Sewage is once again flowing through the Halifax wastewater treatment facility on Upper Water Street.

“Everything seems to be going fine,” said James Campbell, spokesman for the Halifax Harbour Solutions project. “The only part that remains to be introduced is the ultraviolet light disinfection system.”

Campbell said they want to make sure the advanced primary treatment system is stabilized and working properly before adding the UV disinfection, the last step in making the plant fully operational.

It will take another week or two before it is at 100 per cent.

A power outage hit the plant on Jan. 14, 2009.

Two generators were in place to keep the plant running, but one overloaded and shut down, flooding the facility with raw sewage. Much of the electrical equipment was destroyed.

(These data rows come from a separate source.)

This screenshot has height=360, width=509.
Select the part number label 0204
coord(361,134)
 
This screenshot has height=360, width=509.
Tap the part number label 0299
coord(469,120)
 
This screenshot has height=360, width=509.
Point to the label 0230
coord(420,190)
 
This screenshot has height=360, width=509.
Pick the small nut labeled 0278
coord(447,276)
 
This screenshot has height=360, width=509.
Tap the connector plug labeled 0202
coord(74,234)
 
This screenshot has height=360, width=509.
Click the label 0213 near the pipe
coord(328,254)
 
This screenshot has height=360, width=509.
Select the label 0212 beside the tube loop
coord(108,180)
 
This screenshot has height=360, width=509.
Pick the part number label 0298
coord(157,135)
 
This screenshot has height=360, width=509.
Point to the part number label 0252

The cost of fixing the $54-million plant is pegged at $11 million. Campbell said they would recover the vast majority (about 90 per cent) from insurance. The rest they’re hoping to recover from the contractor.

“Right now HRM is scheduling to open the beaches on June 30 so we’re anticipating having water quality back before that,” Campbell said.

And Mayor Peter Kelly again plans to be one of the first swimmers in the water.

Last winter he told Metro he wants everyone to join him.

“I think (another swim) will certainly lead the way in terms of accepting the harbour as swimmable,” he said back then.

When the plant first came online in the summer of 2008, the water commission combed the waterfront from the Nova Scotia Power building to the Cow’s ice cream booth looking for trash.

The improved clarity of the water uncovered several items like pylons, small beer kegs and shopping carts thrown into the harbour.

Campbell said they’re considering doing the same this summer.

“What we’ll do again for sure is a general check of the beach areas around Dingle and Black Rock to ensure everything is safe there.”